As an example of mechanical issues, he cited a casual basketball player who lands awkwardly each time he lands on the ground after going up for a rebound. “If I did that game after game, practice after practice, of course it would hurt,” he said. Once the mechanical flaw is diagnosed, the athlete can build strength and proper control through repetition.
The Sporting Life
Martinez-Silvestrini said that many injuries and pain are caused simply by not being ready to engage in a certain recreational activity.
“One thing I learned during my sports and medical training is that you should be fit to play your sport, not play sports to be fit. Exercise to be fit, then play sports,” he said. “A lot of people play basketball or other sports with their friends, and the reality is that they’re just not ready, and they overuse joints.”
That applies to exercise, too, and not just sports, Andrish notes. He recommends that individuals who are just beginning a workout regimen follow the 10% rule, which means limiting themselves to increases in intensity, pace, or weight of no more than 10% per week.
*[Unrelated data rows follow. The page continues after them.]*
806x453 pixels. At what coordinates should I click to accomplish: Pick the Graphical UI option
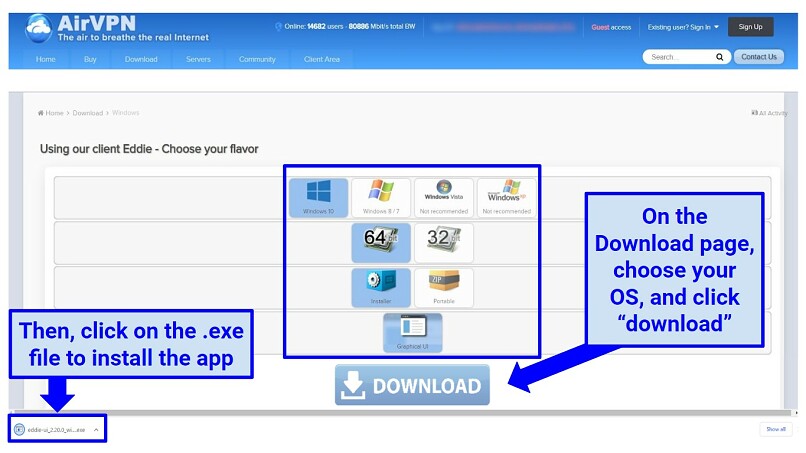pyautogui.click(x=412, y=332)
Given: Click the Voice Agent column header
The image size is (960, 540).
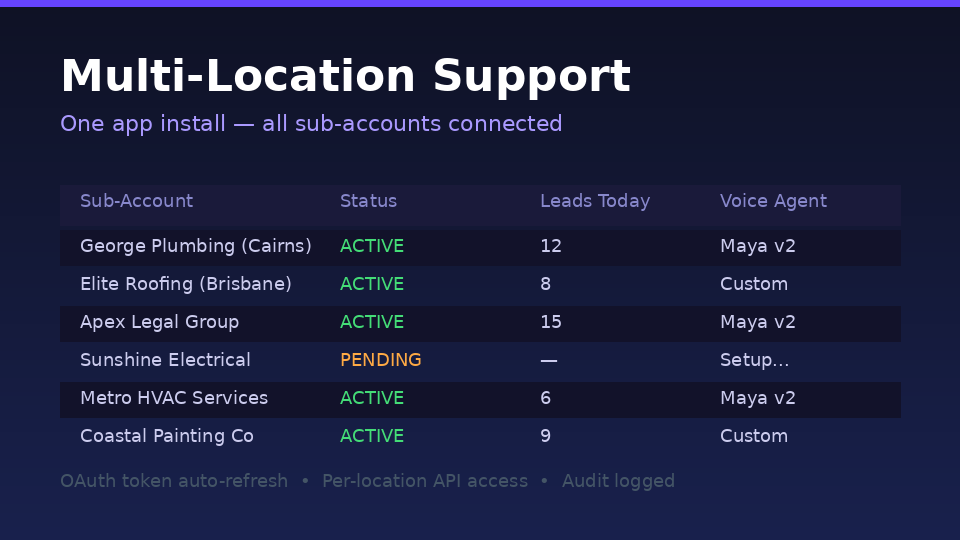Looking at the screenshot, I should coord(773,201).
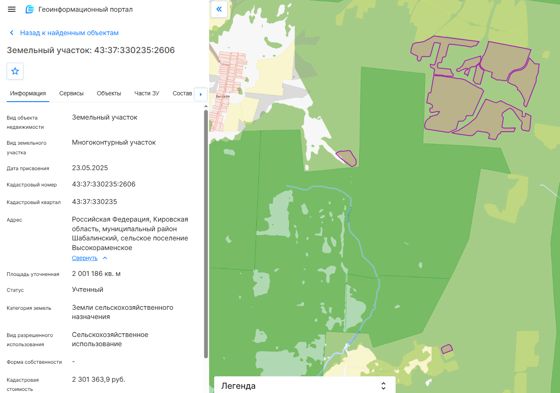Collapse address using chevron next to Свернуть

tap(105, 258)
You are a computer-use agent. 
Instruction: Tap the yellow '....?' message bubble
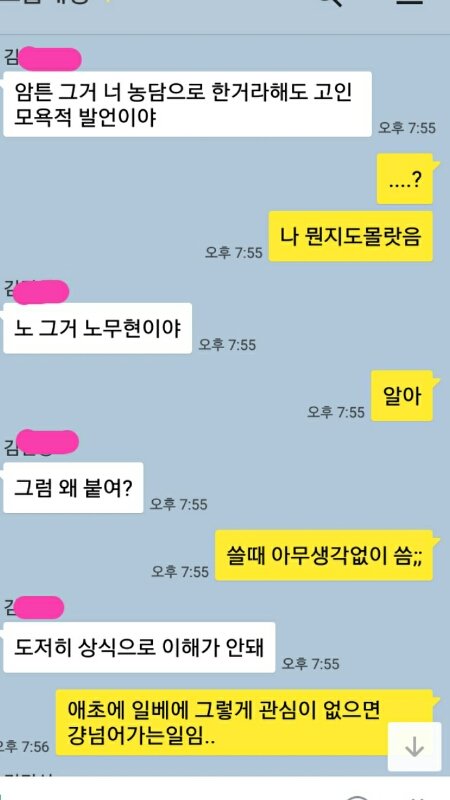[x=405, y=179]
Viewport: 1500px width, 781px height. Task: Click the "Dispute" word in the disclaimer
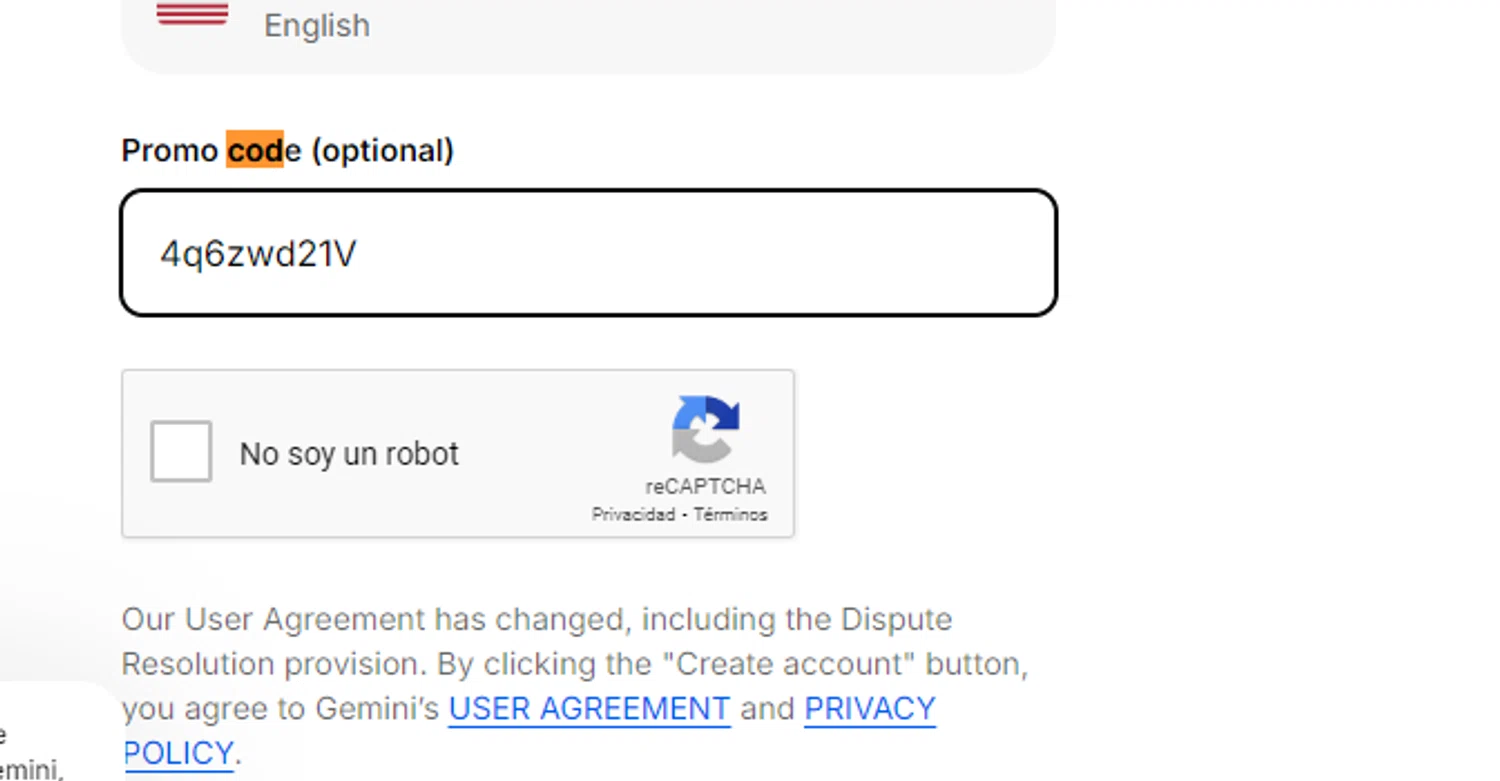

Isler-Wallander agrees that many new exercise fans have more enthusiasm than knowledge.
“What most people don’t realize when they do their workout that it’s not just strength they should focus on, but flexibility,” he told BusinessWest. “That’s so critical; you should be spending as much time working on flexibility as strength, especially as you age.”
Another common issue is equipment that doesn’t fit well — ice skates that are a size too big, laces in bad shape, or padding that’s worn out, for example. “I think any type of equipment should be inspected regularly and replaced accordingly,” Martinez-Silvestrini said. “Padding needs to be readjusted, blades sharpened, and you need to keep good maintenance of everything. It’s very important that equipment fits well and isn’t worn out.”
Perhaps most importantly, he added, “you need to listen to your body. In the past, we used to say, ‘no pain, no gain,’ but I think we should say ‘no pain, play safe.’
“Pain is the most important marker of injury, your body’s way of telling you to back off,” he continued. “People sometimes confuse that with the burn someone feels from working out. That’s completely different from pain that limits your activity. You need to listen to your body; if you think you’re doing too much, you probably are, and you should back off.”
That sort of caution, after all, will lead to plenty more active weekends — and much less pain for the warriors.